“I can’t imagine,” said Daisy. “She’s got everything she wants now. Perhaps they’ll just hoard it, in order that when Pepino dies we may all see how much richer he was than we ever imagined. That’s too posthumous for me. Give me what I want now, and a pauper’s funeral afterward.”
“Me too,” said Georgie, waving his leg. “But I don’t think Lucia will do that. It did occur to me——”
“The house in London, you mean,” said Daisy, swiftly interrupting. “Of course if they kept both houses open, with a staff in each, so that they could run up and down as they chose, that would make a big hole in it. Lucia has always said that she couldn’t live in London, but she may manage it if she’s got a house there.”
“I’m dining with her to-night,” said Georgie. “Perhaps she’ll say something.”
Mrs. Quantock was very thirsty with her gardening, and the tea was very hot. She poured it into her saucer and blew on it.
“Lucia would be wise not to waste any time,” she said, “if she intends to have any fun out of it, for, you know, Georgie, we’re beginning to get old. I’m fifty-two. How old are you?”
Georgie disliked that barbarous sort of question. He had been the young man of Riseholme so long that the habit was ingrained, and he hardly believed that he was forty-eight.
“Forty-three,” he said, “but what does it matter how old we are, as long as we’re busy and amused? And I’m sure Lucia has got all the energy and life she ever had. I shouldn’t be a bit surprised if she made a start in London, and went in for all that. Then of course, there’s Pepino, but he only cares for writing his poetry and looking through his telescope.”

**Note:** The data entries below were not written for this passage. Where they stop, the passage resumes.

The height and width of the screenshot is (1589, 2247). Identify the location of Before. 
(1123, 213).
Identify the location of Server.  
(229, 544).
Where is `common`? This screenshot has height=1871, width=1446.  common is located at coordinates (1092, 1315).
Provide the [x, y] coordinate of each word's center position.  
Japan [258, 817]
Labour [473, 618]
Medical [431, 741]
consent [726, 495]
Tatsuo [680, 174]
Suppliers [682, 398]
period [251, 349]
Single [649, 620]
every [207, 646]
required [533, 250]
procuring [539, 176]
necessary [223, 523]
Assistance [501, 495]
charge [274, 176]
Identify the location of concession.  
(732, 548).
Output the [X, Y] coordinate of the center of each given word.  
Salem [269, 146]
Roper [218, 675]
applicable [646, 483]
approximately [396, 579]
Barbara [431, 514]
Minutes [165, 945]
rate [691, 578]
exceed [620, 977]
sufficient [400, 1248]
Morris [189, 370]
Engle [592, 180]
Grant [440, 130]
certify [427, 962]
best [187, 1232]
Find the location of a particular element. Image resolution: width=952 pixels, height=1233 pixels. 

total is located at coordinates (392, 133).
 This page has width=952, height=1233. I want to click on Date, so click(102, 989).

“I hate that telescope,” said Daisy. “He took me up on to the roof the other night and showed me what he said was Mars, and I’ll take my oath he said that the same one was Venus only a week before. But as I couldn’t see anything either time, it didn’t make much difference.”
The door opened, and Mr. Quantock came in. Robert was like a little round brown sarcastic beetle. Georgie got up to greet him, and stood in the full blaze of the light. Robert certainly saw his trousers, for his eyes seemed unable to quit the spreading folds that lay round Georgie’s ankles: he looked at them as if he was Cortez and they some new planet. Then without a word he folded his arms and danced a few steps of what was clearly meant to be a sailor’s hornpipe.